Four major characteristics of database transactions, four isolation levels, how to avoid dirty reads, non-repeatable reads, and phantom reads (how to lock)?

table of Contents

Chapter One Database Basics



Preface

  I think I didn't study deeply enough in university, and found that I need to use it in many places in actual work. So write down this article to help you sort out your knowledge, and hope that you can provide help if you need it. The road of self-study, if there are mistakes, please correct them, thank you very much !


The text from the author's inner understanding (and comprehensive consideration in combination with relevant literature):

Database transaction

1. Definition

  A database transaction is an indivisible unit of work , consisting of all database operations performed between the beginning of the transaction and the end of the transaction. These operations are either all executed or not executed.

2. Requirements

  A database transaction can include multiple database actions such as queries, modifications, deletions, and insertions. They are either completely confirmed as a whole or completely failed; a transaction can only include data operations on one database instance, which is required across multiple database instances Support for distributed transactions.

3. Impact

  Database transactions will have a certain impact on the concurrent operation of the database and reduce the concurrency of the system.

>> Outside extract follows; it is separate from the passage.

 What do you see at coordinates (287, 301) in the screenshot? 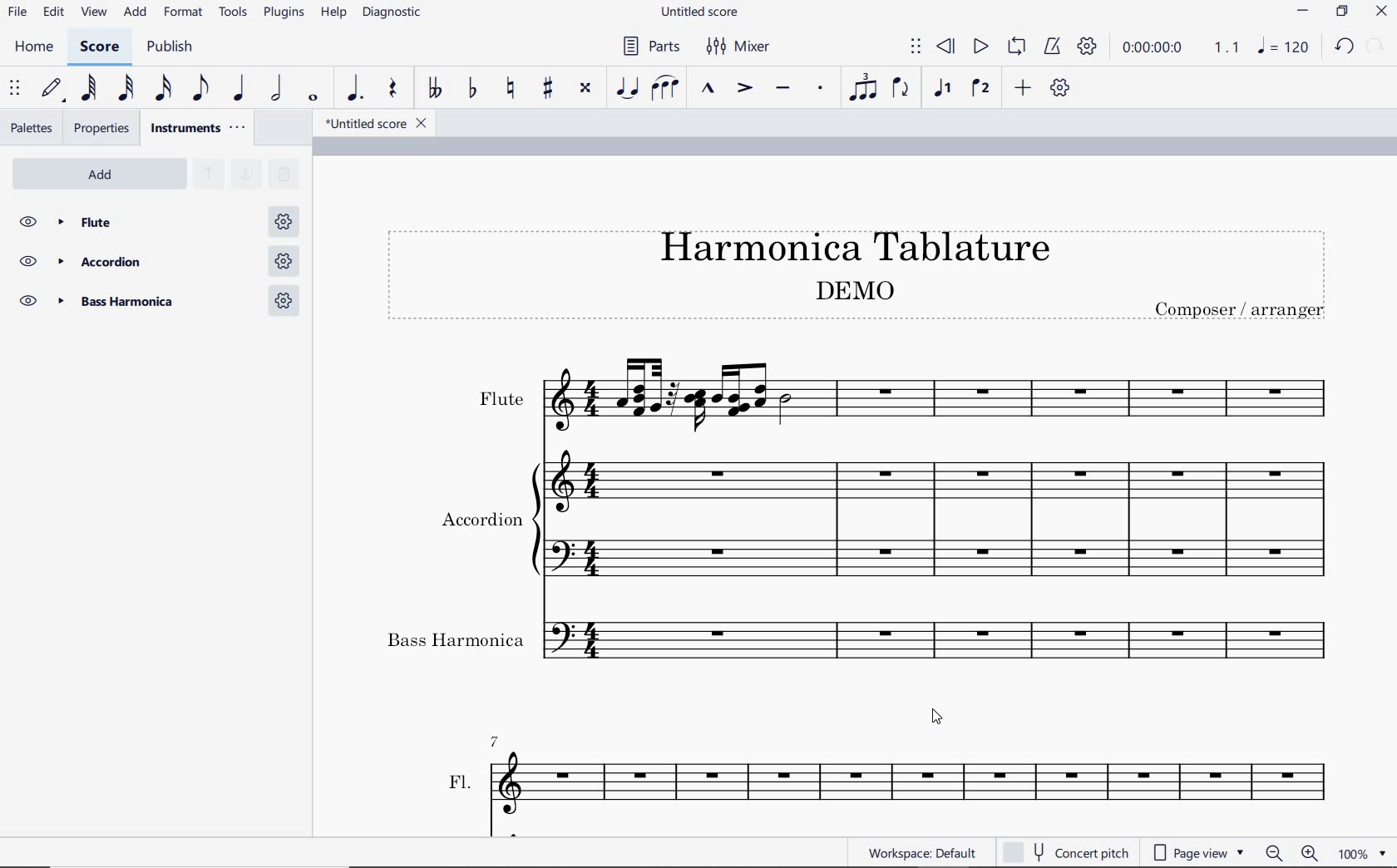
I see `Bass harmonica settings` at bounding box center [287, 301].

Four, characteristics (ACID)

(1) A: Atomicity

  All operations in an atomic transaction either all succeed or all fail. That is to say, each task in the entire transaction must be executed correctly. If any task fails to execute, the entire transaction will be terminated, and any previous modifications to the data will be undone (rolled back); if each task is executed If the execution is successful, the transaction will be committed. It is one of the important characteristics that distinguish the database system from all other file systems (file system errors cannot be recovered).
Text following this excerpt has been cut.